Однажды Ванечка все-таки обиделся на отца и запретил ему входить в свою комнату. Толстой оскорбился и нарочно вошел. Потом он записал в дневнике: «Трудно нам, порченным гордецам, прощать обиду, забывать ее, любить врагов, даже таких, как милый 3-летний В.». Работая над «Катехизисом» (кратким изложением своей веры), Толстой писал Попову: «Проверка одна – доступность младенцам и простым людям – чтобы было понятно Ваничке и дворнику».
Ванечка обладал выдающимися способностями. В шесть лет свободно говорил по-английски (и даже учил английскому старого художника Ге, который говорил о нем: «Это мой учитель»), понимал немецкий и французский языки. Он хорошо рисовал, был очень музыкален, сначала диктовал, а затем сам писал письма родным и, не прожив на свете и семи лет, оставил художественный рассказ «Спасенный такс», напечатанный Софьей Андреевной после его смерти.
И умирал он как-то необычно… Незадолго до смерти спросил мать, правда ли, что дети, умершие до семи лет, становятся ангелами. Да, ответила она. «Лучше и мне, мама, умереть до семи лет». У него не было страха смерти («Не плачь, мама, ведь это воля Божья»), но при этом на смертном одре испытывал тоску. Последними словами были: «Да, тоска…» (По версии Льва Львовича, последние слова младенца: «Вижу… Вижу…»).

* ЗАПИСАННЫЕ ДАННЫЕ
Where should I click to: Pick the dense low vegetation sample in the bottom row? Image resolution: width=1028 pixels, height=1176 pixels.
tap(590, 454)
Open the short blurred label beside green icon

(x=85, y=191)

* ЗАДАНИЯ ДЛЯ ВЫПОЛНЕНИЯ
1. Ответьте на вопросы по отрывку о Ванечке:
(a) Кому писал Толстой, работая над «Катехизисом»?
(b) Кто напечатал рассказ «Спасенный такс»?
(c) Какими были последние слова Ванечки по версии Льва Львовича?
2. Определите, соответствует ли каждое утверждение отрывку о Ванечке, и подтвердите ответ точной цитатой:
(a) Ванечка учил английскому языку художника Ге.
(b) Когда Ванечка запретил отцу входить в свою комнату, Толстой туда не вошел.
(c) Ванечка боялся смерти.
3. Перепишите дословно часть отрывка о Ванечке: начните с места, где стоят слова «Однажды Ванечка все-таки», и остановитесь после слов «после его смерти.».

* СПИСОК ОТВЕТОВ
1.
(a) Попову.
(b) Софья Андреевна, после смерти Ванечки.
(c) «Вижу… Вижу…»

2.
(a) Да: «и даже учил английскому старого художника Ге».
(b) Нет: «Толстой оскорбился и нарочно вошел».
(c) Нет: «У него не было страха смерти».

3.
Однажды Ванечка все-таки обиделся на отца и запретил ему входить в свою комнату. Толстой оскорбился и нарочно вошел. Потом он записал в дневнике: «Трудно нам, порченным гордецам, прощать обиду, забывать ее, любить врагов, даже таких, как милый 3-летний В.». Работая над «Катехизисом» (кратким изложением своей веры), Толстой писал Попову: «Проверка одна – доступность младенцам и простым людям – чтобы было понятно Ваничке и дворнику».
Ванечка обладал выдающимися способностями. В шесть лет свободно говорил по-английски (и даже учил английскому старого художника Ге, который говорил о нем: «Это мой учитель»), понимал немецкий и французский языки. Он хорошо рисовал, был очень музыкален, сначала диктовал, а затем сам писал письма родным и, не прожив на свете и семи лет, оставил художественный рассказ «Спасенный такс», напечатанный Софьей Андреевной после его смерти.